Otto deputati in Sicilia, si diceva. Poco meno – cinque, per l’esattezza – a Roma. Eppure Saverio Romano e i suoi non si scoraggiano, al contrario si dicono ottimisti per il futuro: “C’è tutto un mondo vicino alla Chiesa che è in grande attenzione e movimento – ha detto Maira – il mondo cattolico in questa fase non capisce e non condivide le mosse di Casini. Noi stiamo costruendo, sono certo che non deluderemo né i cattolici, né quelle gerarchie della Chiesa che ci guardano con interesse”.

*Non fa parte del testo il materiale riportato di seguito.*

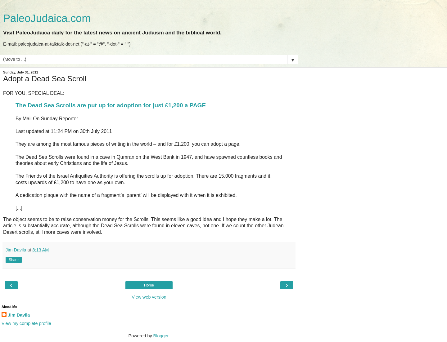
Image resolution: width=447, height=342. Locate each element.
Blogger (161, 335)
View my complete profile (26, 323)
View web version (149, 297)
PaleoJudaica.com (47, 18)
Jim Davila (19, 315)
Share (14, 260)
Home (149, 285)
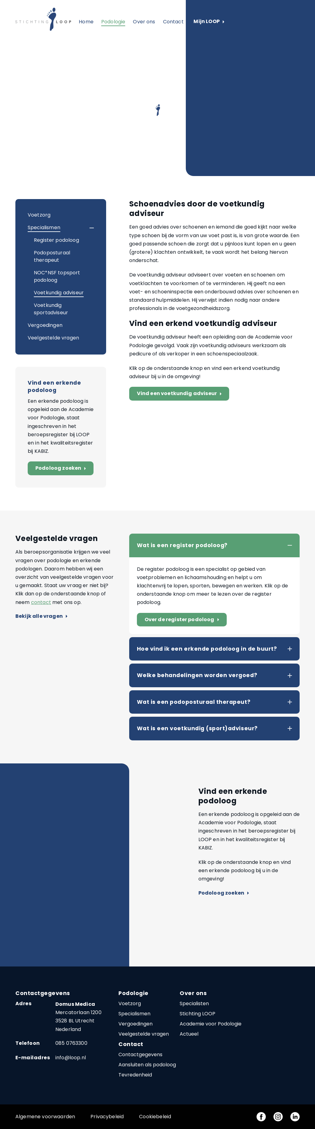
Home (86, 21)
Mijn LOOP (208, 21)
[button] (86, 228)
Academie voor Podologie (210, 1023)
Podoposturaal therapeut (52, 256)
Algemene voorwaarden (45, 1116)
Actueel (189, 1033)
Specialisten (194, 1003)
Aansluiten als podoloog (147, 1064)
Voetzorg (39, 214)
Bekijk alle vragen (41, 616)
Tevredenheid (135, 1074)
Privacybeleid (107, 1116)
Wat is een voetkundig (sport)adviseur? (197, 728)
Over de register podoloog (183, 620)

Dopo la presentazione dell’ex capogruppo Rudy Maira, è stata la volta di Toto Cordaro, che in un paio di battute non ha fatto mistero del rammarico provato per le ultime scelte prese dal partito: “Siamo stati gli unici in Italia – ha detto Cordaro – a restare all’opposizione , sia di Prodi che di Berlusconi, proprio in vista della costruzione del terzo polo. Se Micciché è stato messo fuori da Lombardo, nonostante avesse dimostrato la sua disponibilità, è perché non faceva parte di quell’accordo, palese e certo, che Lombardo ha chiuso con Casini e D’Alema”.